Yael Unterman's recently published volume, Nehama Leibowitz, Teacher and Bible Scholar, is a welcome addition to the series "Modern Jewish Lives." Leibowitz (1905–1997), an extraordinary woman who paved the way for women to be full participants in the discourse of Jewish textual study, is certainly worthy of a comprehensive biography.

Nehama, as the volume, following its subject's own preference, refers to her throughout, was a pioneer in her day. Arriving in Israel in 1930 with a doctorate in biblical studies, a decade of teaching behind her, and newly married to her uncle, Yedidyah Lipman Leibowitz, she immediately immersed herself in teaching. Initially, Nehama taught in the Mizrahi teachers' seminary in Jerusalem, but her fame grew as she began crafting individual worksheets on the Torah portion of the week, which were mailed to anyone who requested them. These worksheets were tackled by students and teachers, farmers and soldiers, waitresses and nurses, judges and laborers throughout the yishuv (Israel's pre-state Jewish community). Subscribers, religious and non-religious alike, enjoyed the weekly challenge and eagerly looked forward to receiving comments from the master herself. For over three decades, while teaching in seminaries and kibbutzim, in universities and in small groups in her home, Nehama diligently corrected devotees' answers, never tiring of this weekly personal correspondence.

Her questions were often provocative, articulating those a modern Jew might raise while perusing the weekly portion. Was Sarai justified in harassing Hagar, who provided Avram with a child? What is the true nature of a man of faith? To what extent must man be responsible for his fellow man? What were the leaders' roles (and responsibilities) in the sin of the golden calf? Why were [End Page 243] sacrifices deemed a valuable form of worship? To what end were the chosen people chosen? These issues (and hundreds more) were hammered out through rigorous analysis and close study of biblical, rabbinic and modern exegetical sources. By laboring over Nehama's worksheets, students were assured acquaintance not only with the classic Jewish thinkers and writers of centuries gone by, but also with thinkers, writers and exegetes who informed the Jewish and general cultural milieu of her time.

For those who were privileged to know and study with her, Nehama was a giant—a woman scholar whose knowledge was as vast as it was deep; a charismatic teacher who captured one's attention and maintained it easily; a commanding presence whose classroom became her stage. Yet everyone present in that classroom had an active part to play, and each of her numerous students is convinced of having had his/her own direct relationship with Nehama.
□ □ □
Job >>
Please extract the stretch of the review from "Yael Unterman's recently" through "a comprehensive biography.". You won't need the entries for this.

(Element lookup records)
□ □ □
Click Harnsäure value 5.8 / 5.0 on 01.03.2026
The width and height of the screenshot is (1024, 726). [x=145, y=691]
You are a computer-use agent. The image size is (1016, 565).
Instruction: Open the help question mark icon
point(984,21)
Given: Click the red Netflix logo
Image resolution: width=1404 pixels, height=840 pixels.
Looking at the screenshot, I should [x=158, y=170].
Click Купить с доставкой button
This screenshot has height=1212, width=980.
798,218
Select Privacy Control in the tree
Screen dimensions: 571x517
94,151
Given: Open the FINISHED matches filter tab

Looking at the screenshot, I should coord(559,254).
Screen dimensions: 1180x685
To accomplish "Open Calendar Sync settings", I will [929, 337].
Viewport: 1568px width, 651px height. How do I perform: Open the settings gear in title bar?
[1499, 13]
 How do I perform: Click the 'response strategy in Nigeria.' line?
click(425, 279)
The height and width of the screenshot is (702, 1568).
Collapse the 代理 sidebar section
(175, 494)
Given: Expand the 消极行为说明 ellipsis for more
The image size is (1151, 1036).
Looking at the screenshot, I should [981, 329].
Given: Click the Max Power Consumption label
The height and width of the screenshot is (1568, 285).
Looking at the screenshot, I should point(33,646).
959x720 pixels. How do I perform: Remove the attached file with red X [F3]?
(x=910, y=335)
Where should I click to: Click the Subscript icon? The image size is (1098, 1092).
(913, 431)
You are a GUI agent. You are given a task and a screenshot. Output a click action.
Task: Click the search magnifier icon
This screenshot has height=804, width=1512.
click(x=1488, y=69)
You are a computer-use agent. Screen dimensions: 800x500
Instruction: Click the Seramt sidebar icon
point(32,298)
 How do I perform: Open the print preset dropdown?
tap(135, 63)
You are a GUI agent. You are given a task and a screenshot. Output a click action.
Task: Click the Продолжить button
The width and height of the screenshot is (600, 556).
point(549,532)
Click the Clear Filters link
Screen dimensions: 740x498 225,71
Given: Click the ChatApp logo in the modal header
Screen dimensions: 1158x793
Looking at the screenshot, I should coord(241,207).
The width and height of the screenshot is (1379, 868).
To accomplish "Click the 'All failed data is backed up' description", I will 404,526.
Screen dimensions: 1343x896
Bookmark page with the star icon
□ □ □
Exercise result >>
Yael Unterman's recently published volume, Nehama Leibowitz, Teacher and Bible Scholar, is a welcome addition to the series "Modern Jewish Lives." Leibowitz (1905–1997), an extraordinary woman who paved the way for women to be full participants in the discourse of Jewish textual study, is certainly worthy of a comprehensive biography.